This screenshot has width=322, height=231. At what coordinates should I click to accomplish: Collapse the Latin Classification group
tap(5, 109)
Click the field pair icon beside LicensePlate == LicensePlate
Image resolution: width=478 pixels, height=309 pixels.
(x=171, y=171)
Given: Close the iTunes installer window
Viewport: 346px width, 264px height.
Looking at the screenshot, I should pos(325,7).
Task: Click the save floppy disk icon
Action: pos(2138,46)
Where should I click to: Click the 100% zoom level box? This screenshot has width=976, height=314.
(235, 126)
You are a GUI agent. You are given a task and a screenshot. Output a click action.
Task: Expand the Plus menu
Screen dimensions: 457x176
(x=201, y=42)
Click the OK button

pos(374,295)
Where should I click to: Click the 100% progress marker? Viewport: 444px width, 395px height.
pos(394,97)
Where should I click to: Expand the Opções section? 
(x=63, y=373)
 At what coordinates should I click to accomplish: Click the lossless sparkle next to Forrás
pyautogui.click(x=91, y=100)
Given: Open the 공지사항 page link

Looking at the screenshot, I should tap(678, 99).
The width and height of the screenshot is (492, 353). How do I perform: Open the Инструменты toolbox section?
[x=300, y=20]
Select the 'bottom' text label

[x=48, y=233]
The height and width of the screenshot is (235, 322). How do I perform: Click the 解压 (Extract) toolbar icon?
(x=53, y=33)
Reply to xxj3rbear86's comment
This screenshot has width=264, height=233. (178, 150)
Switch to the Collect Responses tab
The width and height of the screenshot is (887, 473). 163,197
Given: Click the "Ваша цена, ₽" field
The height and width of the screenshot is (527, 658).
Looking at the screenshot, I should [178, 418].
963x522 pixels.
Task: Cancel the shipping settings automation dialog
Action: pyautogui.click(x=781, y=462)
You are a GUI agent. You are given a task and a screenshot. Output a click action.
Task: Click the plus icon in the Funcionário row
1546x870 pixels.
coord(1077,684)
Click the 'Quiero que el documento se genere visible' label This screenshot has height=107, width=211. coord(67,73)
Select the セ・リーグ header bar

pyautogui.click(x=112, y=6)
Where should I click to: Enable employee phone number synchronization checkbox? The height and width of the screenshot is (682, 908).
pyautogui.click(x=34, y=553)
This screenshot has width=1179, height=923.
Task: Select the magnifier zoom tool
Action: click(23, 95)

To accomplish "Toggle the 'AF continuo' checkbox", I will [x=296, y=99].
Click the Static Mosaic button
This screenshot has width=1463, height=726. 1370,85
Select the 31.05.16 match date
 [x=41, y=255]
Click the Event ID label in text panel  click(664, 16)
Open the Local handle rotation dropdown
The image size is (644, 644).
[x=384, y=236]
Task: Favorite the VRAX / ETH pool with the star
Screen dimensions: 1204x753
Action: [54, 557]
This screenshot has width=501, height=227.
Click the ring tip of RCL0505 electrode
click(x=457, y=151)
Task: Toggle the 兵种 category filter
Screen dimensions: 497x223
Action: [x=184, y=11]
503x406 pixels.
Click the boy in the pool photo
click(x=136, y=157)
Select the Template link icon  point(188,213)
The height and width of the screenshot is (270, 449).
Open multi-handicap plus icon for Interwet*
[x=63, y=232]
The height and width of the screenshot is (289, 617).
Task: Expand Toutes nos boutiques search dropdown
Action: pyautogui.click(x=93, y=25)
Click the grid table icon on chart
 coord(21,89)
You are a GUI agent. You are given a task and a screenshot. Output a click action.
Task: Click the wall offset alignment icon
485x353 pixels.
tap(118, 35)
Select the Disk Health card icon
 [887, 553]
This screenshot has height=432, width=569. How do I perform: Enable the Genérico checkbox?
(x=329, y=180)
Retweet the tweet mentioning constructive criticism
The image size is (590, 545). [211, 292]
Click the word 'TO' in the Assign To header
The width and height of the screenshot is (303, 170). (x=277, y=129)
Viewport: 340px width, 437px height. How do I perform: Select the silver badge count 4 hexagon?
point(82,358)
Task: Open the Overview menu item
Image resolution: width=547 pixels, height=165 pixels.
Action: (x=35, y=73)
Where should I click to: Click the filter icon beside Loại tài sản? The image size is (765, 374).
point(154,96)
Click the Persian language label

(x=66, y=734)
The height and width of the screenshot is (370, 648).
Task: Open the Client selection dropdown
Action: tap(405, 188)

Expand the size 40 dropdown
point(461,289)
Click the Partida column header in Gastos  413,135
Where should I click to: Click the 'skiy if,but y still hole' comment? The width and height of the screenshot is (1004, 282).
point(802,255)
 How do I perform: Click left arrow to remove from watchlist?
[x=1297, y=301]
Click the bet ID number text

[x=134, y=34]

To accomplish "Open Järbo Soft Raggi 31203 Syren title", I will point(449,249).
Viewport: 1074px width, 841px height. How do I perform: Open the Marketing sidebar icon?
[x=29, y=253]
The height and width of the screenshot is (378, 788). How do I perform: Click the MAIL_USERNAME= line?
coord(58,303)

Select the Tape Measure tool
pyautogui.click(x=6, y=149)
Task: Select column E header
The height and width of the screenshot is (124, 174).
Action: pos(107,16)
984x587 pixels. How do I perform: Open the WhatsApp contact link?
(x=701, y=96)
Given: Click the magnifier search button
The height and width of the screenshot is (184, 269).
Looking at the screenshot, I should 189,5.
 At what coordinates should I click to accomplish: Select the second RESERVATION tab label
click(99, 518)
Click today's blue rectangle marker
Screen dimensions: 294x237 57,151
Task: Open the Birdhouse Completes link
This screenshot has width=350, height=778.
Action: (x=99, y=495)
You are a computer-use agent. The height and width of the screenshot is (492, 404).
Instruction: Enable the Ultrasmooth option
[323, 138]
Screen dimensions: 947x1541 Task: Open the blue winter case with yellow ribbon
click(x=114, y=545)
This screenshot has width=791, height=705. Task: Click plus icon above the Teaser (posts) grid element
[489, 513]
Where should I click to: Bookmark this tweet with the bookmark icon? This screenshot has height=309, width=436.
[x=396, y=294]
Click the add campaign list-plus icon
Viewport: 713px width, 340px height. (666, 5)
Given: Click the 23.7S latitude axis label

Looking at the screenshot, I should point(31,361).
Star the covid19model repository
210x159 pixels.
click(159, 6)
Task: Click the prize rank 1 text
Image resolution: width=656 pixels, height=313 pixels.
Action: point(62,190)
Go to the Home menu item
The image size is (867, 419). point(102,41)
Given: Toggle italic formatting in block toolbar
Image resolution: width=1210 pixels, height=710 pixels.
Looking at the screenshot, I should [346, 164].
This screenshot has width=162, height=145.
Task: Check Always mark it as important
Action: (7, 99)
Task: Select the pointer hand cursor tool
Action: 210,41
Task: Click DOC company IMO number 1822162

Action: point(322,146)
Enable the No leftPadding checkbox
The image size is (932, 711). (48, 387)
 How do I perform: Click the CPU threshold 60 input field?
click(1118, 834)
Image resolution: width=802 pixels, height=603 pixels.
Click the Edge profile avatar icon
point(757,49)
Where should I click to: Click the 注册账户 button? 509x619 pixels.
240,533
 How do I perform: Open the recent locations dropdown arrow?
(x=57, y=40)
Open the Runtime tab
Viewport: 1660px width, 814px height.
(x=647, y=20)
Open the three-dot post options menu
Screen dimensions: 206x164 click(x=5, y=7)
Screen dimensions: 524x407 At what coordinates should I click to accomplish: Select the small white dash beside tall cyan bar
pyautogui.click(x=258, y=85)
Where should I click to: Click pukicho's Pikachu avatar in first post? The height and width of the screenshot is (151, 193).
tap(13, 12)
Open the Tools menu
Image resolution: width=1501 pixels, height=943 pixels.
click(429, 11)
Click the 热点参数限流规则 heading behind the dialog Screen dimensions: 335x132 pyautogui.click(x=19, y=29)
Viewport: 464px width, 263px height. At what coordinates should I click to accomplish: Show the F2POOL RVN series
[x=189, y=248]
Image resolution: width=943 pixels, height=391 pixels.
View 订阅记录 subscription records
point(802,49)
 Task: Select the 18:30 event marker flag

**REQUIRED WORK:**
Which lines above contain the word "Toggle"? Copy each one.

**TASK ANSWER:**
To accomplish "Toggle the 'AF continuo' checkbox", I will [x=296, y=99].
Task: Toggle the 兵种 category filter
Given: Toggle italic formatting in block toolbar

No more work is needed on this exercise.